Come possono questi tre stati fondatori riavvicinare un’opinione pubblica sempre più distante dalle istituzioni nazionali ed europee? Semplice a dirsi, occorre tornare a dare fiducia al progetto europeo, e spiegare ai cittadini che viviamo nella stessa comunità di destino. Bisogna finirla con le menzogne verso un’Europa che non può difendersi e che nei decenni è divenuta il capro espiatorio perfetto per una classe politica inetta. Inoltre, visto che i tempi per le riforme istituzionali sono stretti, occorre impegnarsi da subito con tutto ciò che può dare dei risultati immediati per uscire dall’impasse in cui ci troviamo: i programmi europei per i giovani e per il rilancio dell’occupazione, il rafforzamento del piano Juncker per gli investimenti, l’accelerazione del lancio della guardia costiera e di frontiera europea, l’avvio a forme di cooperazione avanzate nel settore della difesa. Queste affermazioni condivise anche durante la conferenza stampa sulla nave “Garibaldi” non devono restare flatus vocis, bensì misure immediate da presentare al vertice di Bratislava con la consapevolezza che potranno farci guadagnare tempo ma non risolveranno la crisi istituzionale. Per questo occorre che i governi appoggino il lavoro che proprio a settembre vedrà di nuovo attivo il Parlamento europeo sui settori chiave di riforma dell’Unione a trattati esistenti (rapporto Bresso-Brock) e che ne prevedono una loro futura modifica (rapporto Verhofstadt).

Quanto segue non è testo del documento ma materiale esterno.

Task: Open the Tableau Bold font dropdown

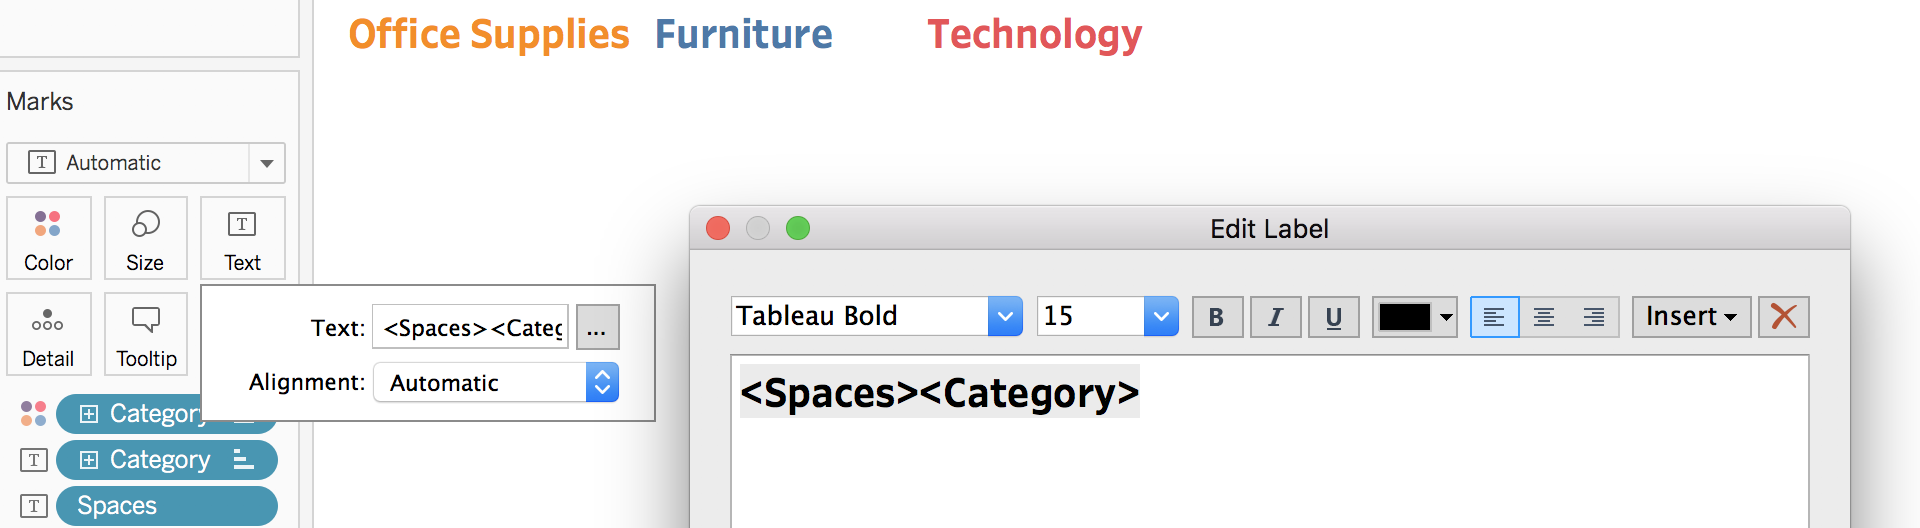Action: [x=876, y=316]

Dovremmo arrivare alle celebrazioni dei sessant’anni dei Trattati di Roma, a marzo 2017, con all’attivo dei seri progressi e l’idea di rilanciare davvero il sogno di Spinelli. Deve essere chiaro che Merkel, Hollande e Renzi non saranno soli se decideranno di seguire questa via e di impegnarsi concretamente nell’ultimo grande ideale rimasto nel deserto post-ideologico in cui ci troviamo a vivere. Già il 27 agosto a Ventotene si riuniranno centinaia di giovani da tutta Europa in occasione dell’apertura del XXXV seminario organizzato dai federalisti europei con una marcia in rappresentanza del popolo europeo con la presenza di ben cinque presidenti delle Camere: Laura Boldrini (Italia), Claude Bartolone (Francia), Pio Garcia-Escudero Marquez (Spagna), Mars di Bartolomeo (Lussemburgo), Milan Brglez (Slovenia). Inoltre, il 25 marzo del prossimo anno, verrà organizzata una manifestazione a Roma in concomitanza con le celebrazioni del 60° dei Trattati che chiama la partecipazione di tutti i cittadini europei, per chiedere il conto ai governi del cammino che avranno deciso di intraprendere. Perché utilizzare le parole d’ordine di Spinelli deve avere un prezzo: la concretezza dell’azione per un’Europa democratica e federale.